General characteristics
- Class & type: LST-542-class tank landing ship
- Displacement: 1,490 long tons (1,514 t) light; 4,080 long tons (4,145 t) full;
- Length: 328 ft (100 m)
- Beam: 50 ft (15 m)
- Draft: 8 ft (2.4 m) forward; 14 ft 4 in (4.37 m) aft;
- Propulsion: 2 × General Motors 12-567 diesel engines, two shafts
- Speed: 10.8 knots (20.0 km/h; 12.4 mph)
- Complement: 7 officers, 104 enlisted men
- Armament: 6 × 40 mm guns; 6 × 20 mm guns;

= USS LST-990 =

1944 LST-542-class tank landing ship

USS LST-990 was an in the United States Navy. Like many of her class, she was not named and is properly referred to by her hull designation.

LST-990 was laid down on 26 February 1944 at the Boston Navy Yard; launched on 27 March 1944; and commissioned on 1 May 1944.

==Service history==
During World War II, LST-990 was assigned to the Asiatic-Pacific theater and participated in the following operations; capture and occupation of southern Palau Islands (September and October 1944), Leyte landings (October and November 1944), Zambales-Subic Bay (January 1945), assault and occupation of Okinawa Gunto (March through June 1945).
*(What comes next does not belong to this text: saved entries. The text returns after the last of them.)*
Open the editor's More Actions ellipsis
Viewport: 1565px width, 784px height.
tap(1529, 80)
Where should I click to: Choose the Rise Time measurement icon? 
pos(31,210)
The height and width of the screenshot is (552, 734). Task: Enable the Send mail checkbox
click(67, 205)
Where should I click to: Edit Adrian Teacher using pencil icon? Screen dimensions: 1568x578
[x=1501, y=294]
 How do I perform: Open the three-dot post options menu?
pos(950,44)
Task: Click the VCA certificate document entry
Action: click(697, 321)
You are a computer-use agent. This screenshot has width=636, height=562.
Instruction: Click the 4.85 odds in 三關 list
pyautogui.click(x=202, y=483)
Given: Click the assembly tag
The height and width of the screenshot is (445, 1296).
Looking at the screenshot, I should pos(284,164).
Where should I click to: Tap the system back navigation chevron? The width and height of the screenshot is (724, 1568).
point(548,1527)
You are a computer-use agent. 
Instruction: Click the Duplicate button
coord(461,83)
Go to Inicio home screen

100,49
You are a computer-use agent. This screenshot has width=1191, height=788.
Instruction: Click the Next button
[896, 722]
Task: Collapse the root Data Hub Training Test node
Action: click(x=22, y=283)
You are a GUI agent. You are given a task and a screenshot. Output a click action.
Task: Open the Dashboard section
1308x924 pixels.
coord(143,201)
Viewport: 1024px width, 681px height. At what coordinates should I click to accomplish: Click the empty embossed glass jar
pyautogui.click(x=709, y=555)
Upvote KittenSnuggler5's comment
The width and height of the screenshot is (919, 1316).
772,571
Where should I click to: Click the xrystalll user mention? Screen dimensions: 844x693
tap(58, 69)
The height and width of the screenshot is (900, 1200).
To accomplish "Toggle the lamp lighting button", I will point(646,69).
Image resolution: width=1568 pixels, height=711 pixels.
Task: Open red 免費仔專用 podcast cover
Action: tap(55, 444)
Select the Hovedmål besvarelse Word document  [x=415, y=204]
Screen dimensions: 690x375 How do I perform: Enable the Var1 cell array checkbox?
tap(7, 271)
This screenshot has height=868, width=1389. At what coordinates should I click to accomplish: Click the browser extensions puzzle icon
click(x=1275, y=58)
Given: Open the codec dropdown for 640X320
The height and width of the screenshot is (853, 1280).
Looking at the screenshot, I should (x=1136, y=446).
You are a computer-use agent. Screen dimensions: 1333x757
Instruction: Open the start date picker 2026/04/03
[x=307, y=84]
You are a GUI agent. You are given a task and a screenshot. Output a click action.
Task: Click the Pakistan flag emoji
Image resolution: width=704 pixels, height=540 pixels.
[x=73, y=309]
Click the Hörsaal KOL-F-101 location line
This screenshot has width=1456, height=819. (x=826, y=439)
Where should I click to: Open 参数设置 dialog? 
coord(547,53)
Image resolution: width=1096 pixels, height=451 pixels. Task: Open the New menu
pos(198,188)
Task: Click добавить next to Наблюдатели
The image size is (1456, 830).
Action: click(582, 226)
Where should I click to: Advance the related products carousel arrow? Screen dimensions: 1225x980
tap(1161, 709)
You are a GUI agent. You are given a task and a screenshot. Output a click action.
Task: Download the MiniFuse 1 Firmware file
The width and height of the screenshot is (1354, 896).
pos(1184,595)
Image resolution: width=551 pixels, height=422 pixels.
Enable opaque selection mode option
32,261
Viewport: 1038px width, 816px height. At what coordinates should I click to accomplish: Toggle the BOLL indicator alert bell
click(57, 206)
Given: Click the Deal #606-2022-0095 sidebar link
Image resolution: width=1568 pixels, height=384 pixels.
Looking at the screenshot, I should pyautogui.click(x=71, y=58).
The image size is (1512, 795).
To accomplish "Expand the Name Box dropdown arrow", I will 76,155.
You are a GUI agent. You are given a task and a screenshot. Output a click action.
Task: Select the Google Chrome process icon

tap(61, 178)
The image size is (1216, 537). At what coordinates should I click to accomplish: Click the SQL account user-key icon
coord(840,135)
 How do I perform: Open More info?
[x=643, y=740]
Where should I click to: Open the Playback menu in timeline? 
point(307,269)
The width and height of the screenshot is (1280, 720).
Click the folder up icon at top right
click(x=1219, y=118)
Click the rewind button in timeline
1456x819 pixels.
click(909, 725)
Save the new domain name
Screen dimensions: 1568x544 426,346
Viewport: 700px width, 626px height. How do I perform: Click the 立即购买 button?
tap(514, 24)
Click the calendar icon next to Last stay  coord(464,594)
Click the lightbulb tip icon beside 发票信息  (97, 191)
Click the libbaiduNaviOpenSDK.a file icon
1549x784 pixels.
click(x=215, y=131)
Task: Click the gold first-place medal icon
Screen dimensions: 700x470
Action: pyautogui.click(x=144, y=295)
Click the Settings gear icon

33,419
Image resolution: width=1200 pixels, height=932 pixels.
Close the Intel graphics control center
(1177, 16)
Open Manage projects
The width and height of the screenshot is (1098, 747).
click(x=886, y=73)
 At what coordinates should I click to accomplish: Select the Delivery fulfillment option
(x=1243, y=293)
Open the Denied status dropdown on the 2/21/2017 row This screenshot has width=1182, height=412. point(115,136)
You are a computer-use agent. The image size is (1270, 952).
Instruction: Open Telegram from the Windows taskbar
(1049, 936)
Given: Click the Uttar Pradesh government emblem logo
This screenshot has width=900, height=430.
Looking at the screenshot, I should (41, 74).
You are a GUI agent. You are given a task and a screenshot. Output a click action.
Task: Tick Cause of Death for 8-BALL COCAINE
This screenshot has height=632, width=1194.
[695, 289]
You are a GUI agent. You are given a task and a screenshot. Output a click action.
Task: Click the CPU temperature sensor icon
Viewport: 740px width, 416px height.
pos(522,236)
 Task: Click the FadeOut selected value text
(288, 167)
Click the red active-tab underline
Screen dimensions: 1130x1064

Following the war, LST-990 performed occupation duty in the Far East until early December 1945. She returned to the United States and was decommissioned on 10 July 1946 and struck from the Navy list on 25 September that same year. On 26 September 1947, the ship was sold to the Boston Metals Co., of Baltimore, Maryland, for scrapping.

LST-990 earned four battle stars for World War II service.